Source material ->
= = =

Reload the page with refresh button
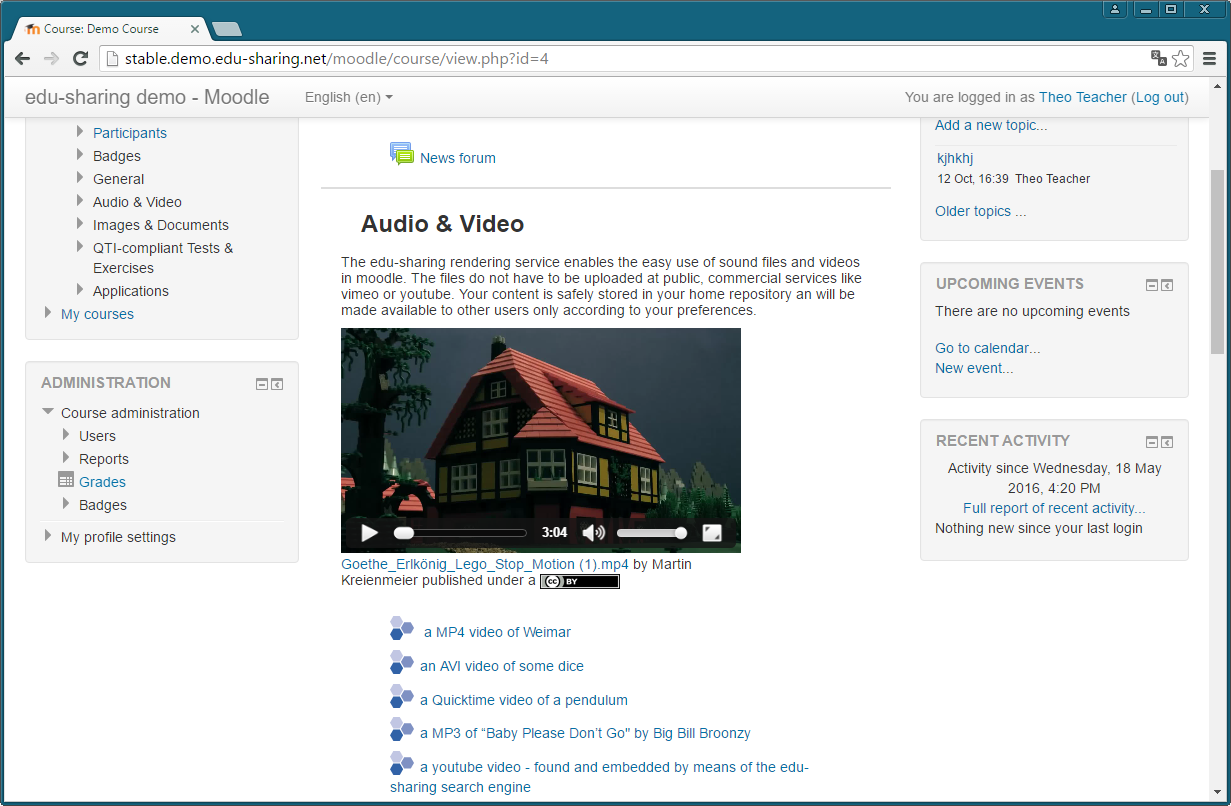Image resolution: width=1231 pixels, height=806 pixels. coord(81,59)
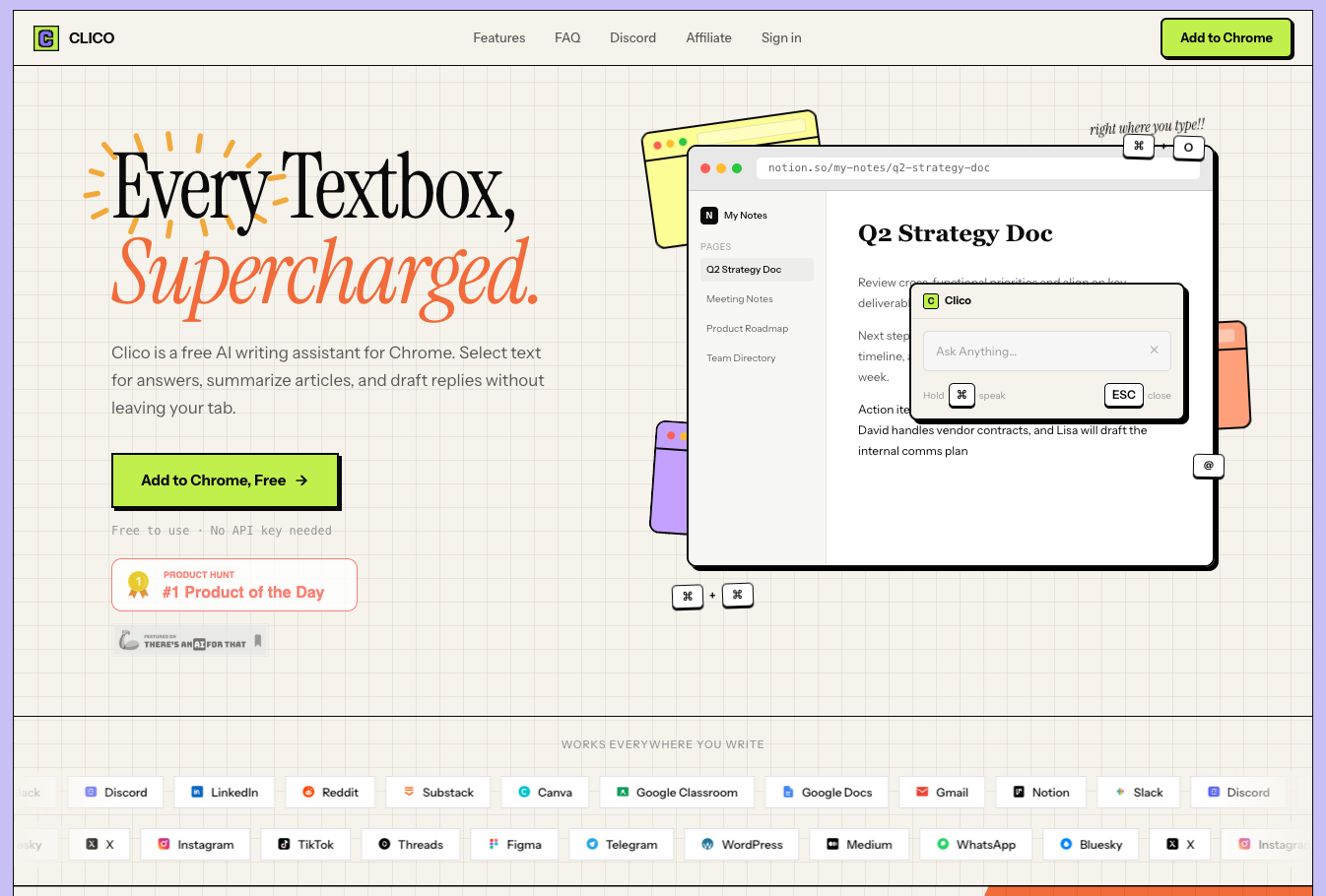Open the Features menu item
Screen dimensions: 1326x896
tap(498, 38)
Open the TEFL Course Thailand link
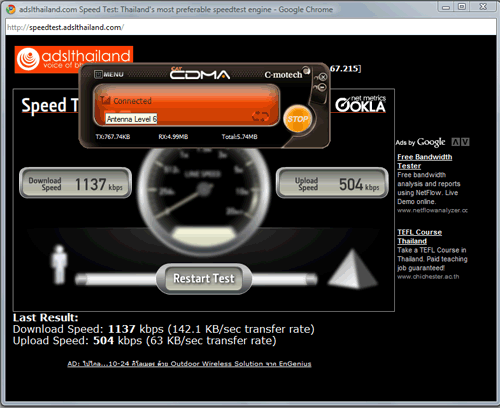Viewport: 500px width, 408px height. point(420,236)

= = =

Your assignment -> Output all the material above exactly once more, leaving every picture out.

Worked solution ->
Reload the page with refresh button
Image resolution: width=1231 pixels, height=806 pixels. coord(81,59)
Open the Features menu item
Screen dimensions: 1326x896
tap(498, 38)
Open the TEFL Course Thailand link
Viewport: 500px width, 408px height. point(420,236)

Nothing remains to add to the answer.